Childhood Memories: Dens (Aged 3-6)

One of my favourite dens was the interior of a Rhododendron bush we had situated on a bank on the left of the drive. I believe my elder brother discovered it, but it became a great den for us all.

Once we had crawled through a gap, only visible to a child’s eye, the centre opened up into a small room. The floor was strewn with the thick glossy leaves and dry brown earth. The branches were positioned so that you could climb them and survey the interior below, or climb that bit higher and peek through the canopy to the world outside. The vistas were amazing. As we looked out at the world below, we felt like we were flying.

It was a place where you could be alone, and allow your thoughts to wander. However, we often went there to play. We would become different characters, albeit very stereotyped. Before my younger sister was born, I would play the role of mother and my older brother was the father and my younger brother we named John. I expect it was from the Janet and John books.

We also took on jobs to go with our characters. The boys would climb the branches and pretend to paint the walls and ceiling and I would pretend to make dinner and use the glossy leaves as knives, forks and spoons and old, rotten wood would be our stew. Then I would call them for dinner.

As my brother got older, he started his own den further a-field, high up on the hills above our house. He made it from existing bushes and planks of wood and branches for a roof. It was a den strictly for boys and I was banned. One day as the four of us went for a walk with Mum over the top, we found it in tatters and were to discover the hunt had ridden through it and had completely destroyed it!

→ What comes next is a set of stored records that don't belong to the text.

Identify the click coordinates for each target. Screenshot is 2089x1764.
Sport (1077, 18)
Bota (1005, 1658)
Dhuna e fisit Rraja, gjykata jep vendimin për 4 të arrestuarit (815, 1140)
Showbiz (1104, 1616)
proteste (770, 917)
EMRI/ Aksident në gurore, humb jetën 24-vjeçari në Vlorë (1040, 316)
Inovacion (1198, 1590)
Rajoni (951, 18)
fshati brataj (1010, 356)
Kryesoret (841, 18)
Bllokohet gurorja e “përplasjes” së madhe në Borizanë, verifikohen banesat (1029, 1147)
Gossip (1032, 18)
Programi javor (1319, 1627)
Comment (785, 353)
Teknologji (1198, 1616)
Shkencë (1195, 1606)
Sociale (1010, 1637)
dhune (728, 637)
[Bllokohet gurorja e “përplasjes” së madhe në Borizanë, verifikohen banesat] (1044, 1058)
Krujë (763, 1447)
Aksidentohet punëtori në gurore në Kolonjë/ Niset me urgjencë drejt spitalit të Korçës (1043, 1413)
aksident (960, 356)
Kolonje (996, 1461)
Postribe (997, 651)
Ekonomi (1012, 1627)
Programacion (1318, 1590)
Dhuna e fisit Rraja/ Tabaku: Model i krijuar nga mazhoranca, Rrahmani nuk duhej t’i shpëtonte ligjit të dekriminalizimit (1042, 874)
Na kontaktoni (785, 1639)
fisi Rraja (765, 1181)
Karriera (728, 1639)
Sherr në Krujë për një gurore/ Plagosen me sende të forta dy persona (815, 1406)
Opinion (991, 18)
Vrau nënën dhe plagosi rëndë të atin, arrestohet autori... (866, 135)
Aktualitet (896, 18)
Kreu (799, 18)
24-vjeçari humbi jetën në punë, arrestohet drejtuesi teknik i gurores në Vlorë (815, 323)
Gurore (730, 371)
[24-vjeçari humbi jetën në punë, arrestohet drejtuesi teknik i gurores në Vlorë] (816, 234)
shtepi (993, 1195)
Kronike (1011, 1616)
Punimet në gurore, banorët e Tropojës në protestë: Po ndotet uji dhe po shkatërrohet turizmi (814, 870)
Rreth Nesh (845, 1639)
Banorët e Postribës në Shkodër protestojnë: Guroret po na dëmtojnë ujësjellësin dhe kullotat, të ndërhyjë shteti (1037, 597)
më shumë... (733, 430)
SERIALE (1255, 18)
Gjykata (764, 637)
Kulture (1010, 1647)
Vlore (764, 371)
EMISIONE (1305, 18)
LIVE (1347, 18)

As the boys had their own den, I sought one and discovered a large cavernous pit, which I made into a den. One day I asked my mother what had caused this pit and she must have said that it could have been a bomb. I had no concept whatsoever what a bomb was, but from then on it was known as my bomb-pit.

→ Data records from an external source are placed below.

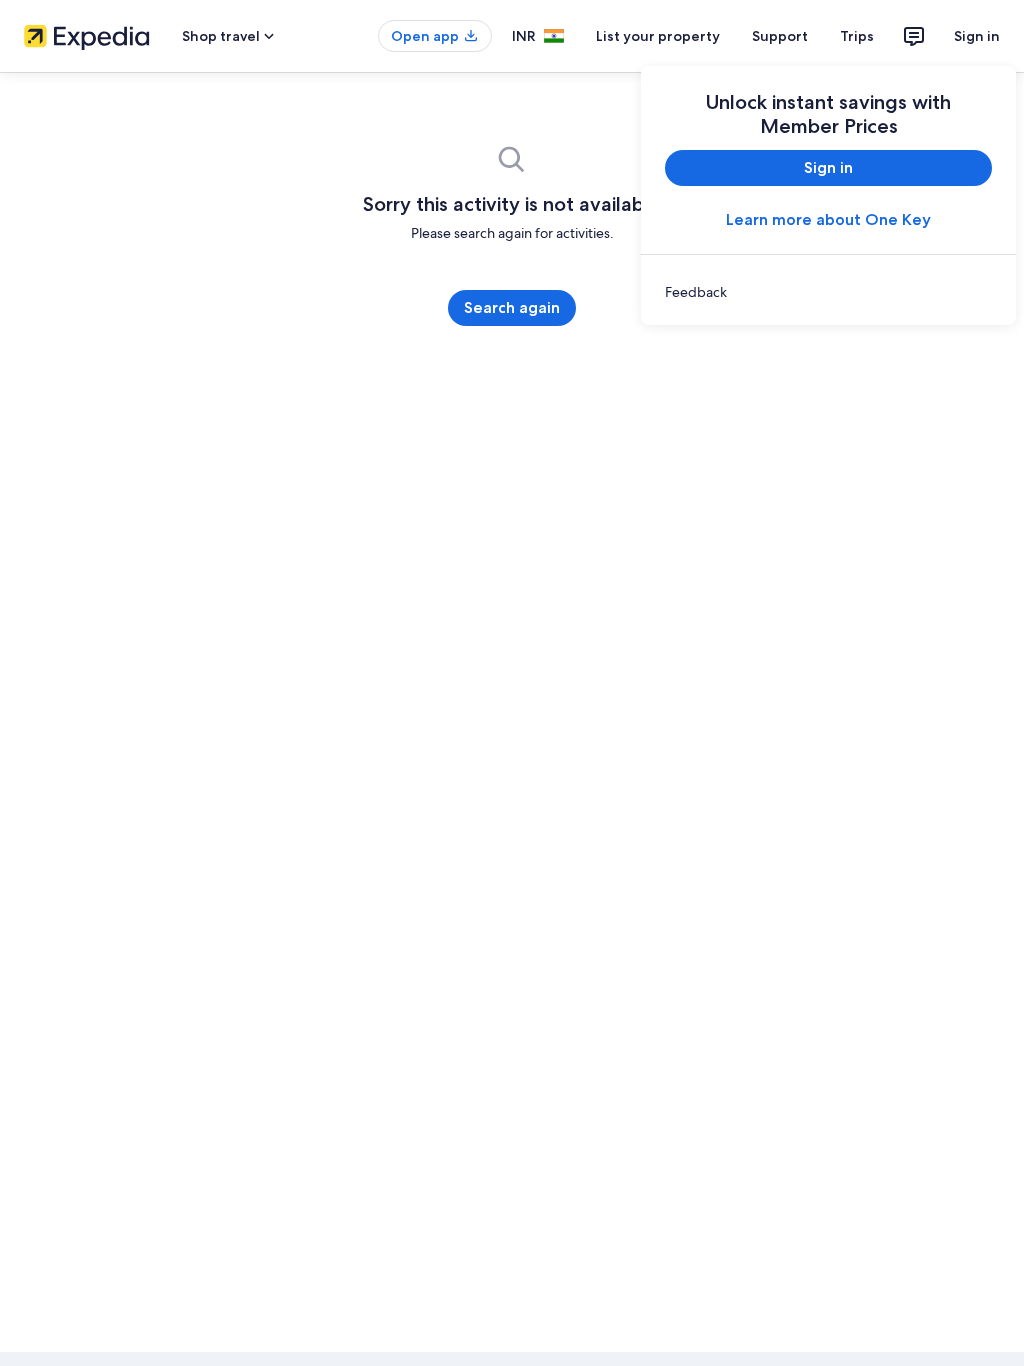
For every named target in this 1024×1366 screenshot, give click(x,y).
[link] (828, 292)
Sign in (977, 36)
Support (780, 36)
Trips (857, 36)
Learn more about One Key (828, 219)
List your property (658, 36)
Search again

I always remember my Godmother visiting one day with her family and I innocently said to everyone, “Let’s go to my bomb pit.” I remember the shock on my Godmother’s face and the hurried explanation of my Mother!

(The photograph shows the rhododendron bushes behind us, where we had our den. My Godmother is to the far left. I am in the red cardigan and looking towards my father, who was bringing my brother from his nap!)